Why you’ll have a hard time buying the “most American fruit”
Why you’ll have a hard time buying the “most American fruit”
Because of today’s global supply chains, and the power of modern science and refrigeration, you can find fruit from practically anywhere in the world in U.S. produce aisles. There is one omission though, and you might not have even heard of it, let alone noticed it was missing: the pawpaw fruit.
Unlike apples and peaches, ubiquitous in U.S. grocery stores, the pawpaw is native to North America. And yet, while you can find dragon fruit and kiwis and all sorts of exotic produce here, you’re not going the find a pawpaw at the grocery store.
Yasmin Tayag, a staff writer for The Atlantic’s science desk, joined “Marketplace’s” Kai Ryssdal to talk about her quest to try one of those elusive pawpaws. An edited transcript of their conversation is below.
Kai Ryssdal: Why does the headline of this piece say, “Why is the most American fruit so hard to buy?” What makes it the most American fruit?
Yasmin Tayag: Oh, the thing about pawpaws that most people don’t realize is that it’s native to this continent. First of all, most people don’t know that pawpaws exist.
Ryssdal: Yeah, full stop. Most people don’t know pawpaws.

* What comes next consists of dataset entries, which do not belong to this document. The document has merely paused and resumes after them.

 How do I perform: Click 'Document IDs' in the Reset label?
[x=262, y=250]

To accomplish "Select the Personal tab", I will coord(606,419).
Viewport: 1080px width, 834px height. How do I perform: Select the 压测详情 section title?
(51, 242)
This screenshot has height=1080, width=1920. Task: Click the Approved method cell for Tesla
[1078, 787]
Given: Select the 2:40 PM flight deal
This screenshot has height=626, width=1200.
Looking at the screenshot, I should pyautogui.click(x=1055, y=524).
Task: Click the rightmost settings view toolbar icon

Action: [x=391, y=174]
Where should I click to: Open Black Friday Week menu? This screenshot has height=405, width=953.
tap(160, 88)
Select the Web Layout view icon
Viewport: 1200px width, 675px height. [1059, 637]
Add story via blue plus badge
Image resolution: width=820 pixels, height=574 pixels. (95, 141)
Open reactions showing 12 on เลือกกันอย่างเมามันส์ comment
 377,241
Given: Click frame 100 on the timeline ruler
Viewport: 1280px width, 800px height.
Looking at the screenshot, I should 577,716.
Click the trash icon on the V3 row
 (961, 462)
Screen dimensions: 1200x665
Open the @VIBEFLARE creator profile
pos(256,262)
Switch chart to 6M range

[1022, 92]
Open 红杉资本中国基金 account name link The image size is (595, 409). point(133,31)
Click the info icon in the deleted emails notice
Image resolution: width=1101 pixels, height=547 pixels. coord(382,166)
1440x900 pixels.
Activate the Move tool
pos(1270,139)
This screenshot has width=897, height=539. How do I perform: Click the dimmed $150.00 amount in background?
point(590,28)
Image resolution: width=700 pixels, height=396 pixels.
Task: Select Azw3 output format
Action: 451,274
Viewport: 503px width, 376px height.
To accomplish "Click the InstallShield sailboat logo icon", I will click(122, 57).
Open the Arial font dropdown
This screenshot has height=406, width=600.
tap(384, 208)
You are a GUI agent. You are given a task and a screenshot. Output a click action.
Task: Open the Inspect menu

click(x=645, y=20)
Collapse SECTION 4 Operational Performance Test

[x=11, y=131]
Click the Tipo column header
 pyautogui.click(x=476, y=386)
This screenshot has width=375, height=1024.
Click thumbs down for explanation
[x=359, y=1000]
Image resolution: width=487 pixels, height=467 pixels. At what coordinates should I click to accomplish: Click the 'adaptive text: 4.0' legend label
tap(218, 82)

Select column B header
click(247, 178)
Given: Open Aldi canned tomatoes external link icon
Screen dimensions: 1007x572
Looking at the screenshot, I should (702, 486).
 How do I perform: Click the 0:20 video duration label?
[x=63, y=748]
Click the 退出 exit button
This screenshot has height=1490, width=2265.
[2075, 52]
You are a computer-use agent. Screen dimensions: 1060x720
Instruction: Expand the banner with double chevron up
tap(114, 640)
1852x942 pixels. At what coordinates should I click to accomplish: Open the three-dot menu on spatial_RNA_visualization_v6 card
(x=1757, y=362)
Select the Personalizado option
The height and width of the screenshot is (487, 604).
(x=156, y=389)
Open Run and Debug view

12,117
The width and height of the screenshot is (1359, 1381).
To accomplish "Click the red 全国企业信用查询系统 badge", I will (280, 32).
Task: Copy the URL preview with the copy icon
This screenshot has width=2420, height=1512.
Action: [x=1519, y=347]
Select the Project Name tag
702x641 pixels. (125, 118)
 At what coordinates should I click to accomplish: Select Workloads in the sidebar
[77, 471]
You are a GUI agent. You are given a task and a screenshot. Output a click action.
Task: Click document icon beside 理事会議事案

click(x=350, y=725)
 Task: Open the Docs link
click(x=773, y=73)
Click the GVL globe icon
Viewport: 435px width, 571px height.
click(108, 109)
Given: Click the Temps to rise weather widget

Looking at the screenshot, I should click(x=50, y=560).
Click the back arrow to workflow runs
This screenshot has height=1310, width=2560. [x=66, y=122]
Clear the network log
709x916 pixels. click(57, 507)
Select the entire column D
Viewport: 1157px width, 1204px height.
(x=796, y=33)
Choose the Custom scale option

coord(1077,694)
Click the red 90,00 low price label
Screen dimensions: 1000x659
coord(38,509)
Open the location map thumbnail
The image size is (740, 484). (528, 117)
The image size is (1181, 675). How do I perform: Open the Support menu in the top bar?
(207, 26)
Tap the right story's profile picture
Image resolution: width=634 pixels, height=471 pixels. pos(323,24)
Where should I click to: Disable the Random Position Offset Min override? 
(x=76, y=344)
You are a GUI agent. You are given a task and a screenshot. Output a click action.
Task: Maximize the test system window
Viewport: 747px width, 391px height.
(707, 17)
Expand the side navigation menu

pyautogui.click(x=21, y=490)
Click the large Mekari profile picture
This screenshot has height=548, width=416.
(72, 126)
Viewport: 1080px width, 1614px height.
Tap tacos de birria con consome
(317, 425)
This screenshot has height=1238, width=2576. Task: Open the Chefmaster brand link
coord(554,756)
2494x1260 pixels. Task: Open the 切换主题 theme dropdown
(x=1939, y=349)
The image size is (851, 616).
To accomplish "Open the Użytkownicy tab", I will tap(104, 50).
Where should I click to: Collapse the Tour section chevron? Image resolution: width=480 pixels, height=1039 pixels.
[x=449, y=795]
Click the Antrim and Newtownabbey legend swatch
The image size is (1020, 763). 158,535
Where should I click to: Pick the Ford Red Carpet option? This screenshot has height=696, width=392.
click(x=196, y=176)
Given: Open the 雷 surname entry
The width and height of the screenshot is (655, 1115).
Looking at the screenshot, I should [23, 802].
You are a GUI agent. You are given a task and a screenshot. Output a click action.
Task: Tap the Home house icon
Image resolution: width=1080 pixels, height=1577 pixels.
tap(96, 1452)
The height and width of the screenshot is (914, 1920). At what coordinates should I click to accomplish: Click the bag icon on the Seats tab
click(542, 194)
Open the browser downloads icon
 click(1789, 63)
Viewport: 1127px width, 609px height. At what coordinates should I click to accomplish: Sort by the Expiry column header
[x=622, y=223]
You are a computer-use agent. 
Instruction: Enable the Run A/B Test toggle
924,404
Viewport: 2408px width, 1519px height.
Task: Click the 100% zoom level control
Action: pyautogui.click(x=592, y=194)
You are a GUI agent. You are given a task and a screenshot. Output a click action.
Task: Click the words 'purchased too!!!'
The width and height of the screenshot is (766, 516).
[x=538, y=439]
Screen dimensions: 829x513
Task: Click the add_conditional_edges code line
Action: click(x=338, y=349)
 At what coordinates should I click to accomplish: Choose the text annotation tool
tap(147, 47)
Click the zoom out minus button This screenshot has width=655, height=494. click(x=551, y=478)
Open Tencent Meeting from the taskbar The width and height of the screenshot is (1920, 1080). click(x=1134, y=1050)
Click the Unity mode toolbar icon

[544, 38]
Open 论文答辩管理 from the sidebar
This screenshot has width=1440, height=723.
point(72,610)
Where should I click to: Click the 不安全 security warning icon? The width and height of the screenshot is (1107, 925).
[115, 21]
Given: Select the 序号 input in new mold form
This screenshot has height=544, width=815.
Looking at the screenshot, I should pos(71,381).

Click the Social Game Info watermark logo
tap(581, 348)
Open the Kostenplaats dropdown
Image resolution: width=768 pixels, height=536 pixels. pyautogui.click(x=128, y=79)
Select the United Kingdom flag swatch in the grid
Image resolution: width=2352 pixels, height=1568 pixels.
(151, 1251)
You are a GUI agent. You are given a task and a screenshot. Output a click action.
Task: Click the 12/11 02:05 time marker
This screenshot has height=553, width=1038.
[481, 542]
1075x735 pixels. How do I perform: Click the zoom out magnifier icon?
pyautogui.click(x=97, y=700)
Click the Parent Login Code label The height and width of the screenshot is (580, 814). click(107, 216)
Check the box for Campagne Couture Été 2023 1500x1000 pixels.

Tayag: Yeah, for those who are in the know, they go crazy about it. And what people don’t realize is that they grow wild over large parts of the U.S., all across the Northeast, and even down south toward northern Florida.
Ryssdal: How did you come across a pawpaw?
Tayag: Well, I’m a bit plugged into the foodie world, so I hear people talking about this, like, elusive American fruit all the time. It’s very big in gourmet baking and bartendering as well. But the first time I really engaged with one, with the idea of a pawpaw, was when a cousin living in Windsor, Ontario — that’s right across from Detroit — told me that they grow wild all over the place. She’s like, “People go crazy for them, and yet, they’re just wild fruit. You can eat them from a tree in the park.” And that was what really got me thinking, you know, they’re so in demand, and yet they’re all over the place.
Kai Ryssdal: Well, answer your own question. Because I can go to my local Piggly Wiggly, or any Piggly Wiggly probably within a, well, let me exaggerate only a little bit, 20-mile radius, and they probably would not have pawpaws.
Tayag: That’s probably true. And the main problem with pawpaws is they’re really hard to store and ship. As soon as you pluck them, they get ripe very fast, within three to five days, and they become really squishy and brown and ugly. And so this is the main reason that pawpaw producers say they’re not widely available.
Ryssdal: So really, it’s kind of a marketing and supply chain problem, right? Because nobody’s going to voluntarily buy a brown, squishy, gross fruit.
Tayag: Exactly. But, you know, there is demand. And there are some specialty orchards growing pawpaws that will make the effort to ship these delicate fruits very quickly and get them to these farmers markets.
Ryssdal: Somebody’s going to hear this and come up with some innovative packaging solution, and then we’re going to be inundated with them. I should have asked this at the beginning: What do they look like? And then what do they taste like?
Tayag: Ooh, OK, well, they’re kind of small and greenish, if they’re not already beginning to go squishy, like an avocado. They’re about the size of a dinner roll. And when you slice them open, they’re usually a pale yellow or like a light orange inside, and squishy, and they’ve got little brown seeds inside them.
Ryssdal: You keep saying squishy, and I’m worried about a texture problem. But that’s a whole different thing then. And then what’s the taste like?
Tayag: You know, in a word, I would say tropical. So it’s a little banana-ish, a little bit pineapple, sometimes a little bit of mango. It’s really not what you would expect from a fruit that grows in North America.
Ryssdal: Is there money to be had in these things, do you suppose?
Tayag: I would say that now that there is demand from a certain subset of foodies, there is money to be made. It’s a hot, exciting ingredient much like I guess kale was in the past or even avocados before that.
Ryssdal: OK, kale is not a selling point, let me just say.
Tayag: Speak for yourself.
Ryssdal: OK. Fair enough. So on the theory that you’ve experimented with these things, and on the way out here, what’s your favorite way to eat them, serve them, prepare them, bake them? How do you like them?
Tayag: I really enjoyed scooping it right out of the the fruit. It was like a dessert in a way. Yeah, it was like an exotic treat.